§ Passage shown

━━━━━━

Submitted by Dr. Binoy Kampmark

When the caustic Evelyn Waugh visited the majestic sixth century creation of Emperor Justinian, one subsequently enlarged, enriched and encrusted by various rulers, he felt underwhelmed.  “‘Agia’ will always win the day for one,” he wrote of Istanbul’s holiest of holies, Hagia Sophia, in 1930. “A more recondite snobbism is to say ‘Aya Sofia’, but except in a very sophisticated circle, who will probably not need guidance in the matter at all, this is liable to suspicion as a mere mispronunciation.”

In a somewhat cool reaction, Waugh struggled to reconcile the pop mythology, at that point elevated by celebratory brochure and tourist packages, with the sight of it. “We saw Agia Sophia, a majestic shell full of vile Turkish fripperies, whose whole architectural rectitude has been fatally disturbed by the reorientation of the mihrab.”

Such snobbery could not impeach the historical pedigree of Hagia Sophia.  Seat of the Patriarchate of Constantinople, religious edifice of the Byzantine Empire, it became a mosque once Constantinople was successfully captured by the Ottoman forces of Mehmet II in 1453, officially terminating the vestigial remains of the Eastern Roman Empire.  This was a function the structure served till 1934, when the secularist ruler Mustafa Kemal Atatürk ordered its conversion to a museum.  Doing so served to secularize and neutralise a site of religious jostling.

That said, the 1934 decision could hardly be seen as a mark of pure benevolence.  It was a year when Turkification policies were being applied with gusto, best characterised by Settlement Law of 1934 (Law No. 2510).  It was an instrument designed to resettle (or not, in some cases) populations within the state into three zones with a focus on concentrating Turkish populations in some areas, while relocating and resettling populations “whose assimilation into Turkish culture is desired.”

That same year, pogroms against Jews in Eastern Thrace also took place to resolve, in the evocatively sinister words of İbrahim Tali, inspector general of Thrace, the “Jewish problem”.  The Jews, he argued, had not Turkified themselves with sufficient rigour.  They were also economically advantaged while disadvantaging Muslims in lending them money at high rates of interest.

The museum status of the edifice has had its fierce detractors.  The poet Necip Fazil Kisakürek described it in 1965 as “a sarcophagus in which Islam is buried.”  Under the rule of President Recep Tayyip Erdoğan, Hagia Sophia has been sporadically threatened with a change of status.  In 2004, the Turkish Union of Permanent Vakifs of Historical Monuments and Environment issued a plea to the government to change the standing of the building.  It was politely ignored.  In 2005, the Union petitioned the country’s highest administrative court, the Council of State, to return Hagia Sophia back to its standing as a mosque.   Ever persistent, that same body sought relief in the Constitutional Court, an application that was rejected in 2018.

━━━━━━

§ Objectives
(a) Copy the Hagia Sophia text starting with "That said, the" and going on through "rates of interest.", switching "gusto" to "vigor".
(b) According to the Hagia Sophia text, which court rejected the Union's application in 2018?
(c) Carry on the Hagia Sophia text from the point where it stops.

§ Supplied material
━━━━━━

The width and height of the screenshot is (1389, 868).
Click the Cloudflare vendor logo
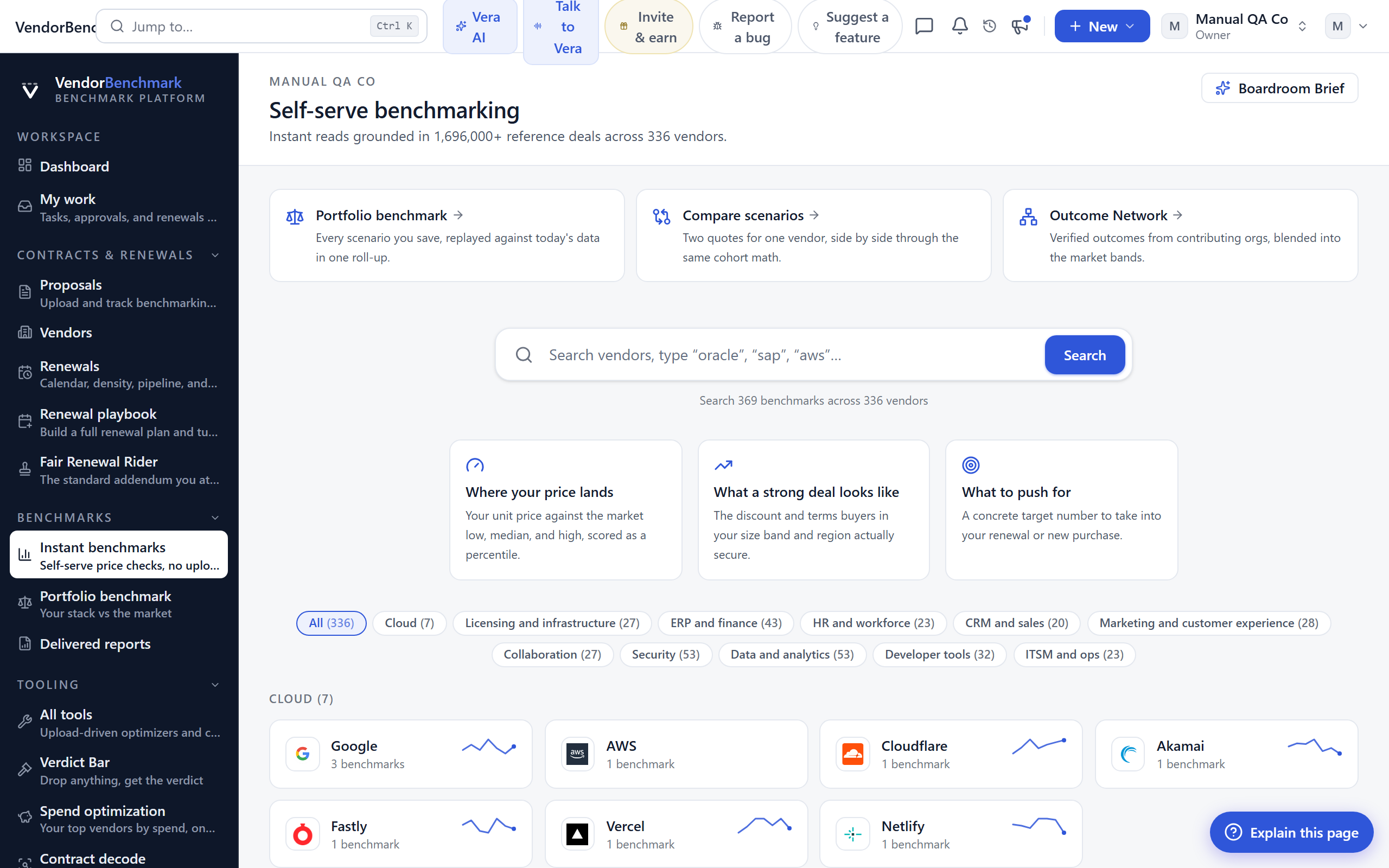(852, 754)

━━━━━━

§ Answers by task
(a)
That said, the 1934 decision could hardly be seen as a mark of pure benevolence.  It was a year when Turkification policies were being applied with vigor, best characterised by Settlement Law of 1934 (Law No. 2510).  It was an instrument designed to resettle (or not, in some cases) populations within the state into three zones with a focus on concentrating Turkish populations in some areas, while relocating and resettling populations “whose assimilation into Turkish culture is desired.”

That same year, pogroms against Jews in Eastern Thrace also took place to resolve, in the evocatively sinister words of İbrahim Tali, inspector general of Thrace, the “Jewish problem”.  The Jews, he argued, had not Turkified themselves with sufficient rigour.  They were also economically advantaged while disadvantaging Muslims in lending them money at high rates of interest.

(b) The Constitutional Court.

(c)
In November 2013, deputy prime minister Bülent Arinç expressed the view that the approach of treating former mosques as museums was due for revision.  He did so like a mystic, claiming that the structure was speaking to the Turkish state in mournful longing.  “We look at this forlorn Hagia Sophia and pray to Allah that the days when it smiles on us are near.”  Despite stirring up a fuss with the secularists and irate voices in Greece at the time, he had reason to be confident, given the abolition of the museum status of the Hagia Sophia in both İznik and Trabzon.  In both cases, the General Directorate of Pious Foundations, overseen by Arinç, were active and eventually successful.

The effort to de-museum Hagia Sophia have tended to receive billowing encouragement with undesired remarks in foreign quarters about Turkish policies, past and present.  Demagoguery is ever on the permanent hunt for excuses.  In 2015, Pope Francis chose April to use a word illegal in Turkish law to describe the treatment by Ottoman forces of Armenians a century prior.  The deportations, massacres and rapes constituted, in an address by the Pope at a Mass in the Armenian Catholic rite at St. Peter’s Basilica in Rome, “the first genocide of the 20th century”.  To conceal or deny “evil is like allowing a wound to keep bleeding without bandaging it.”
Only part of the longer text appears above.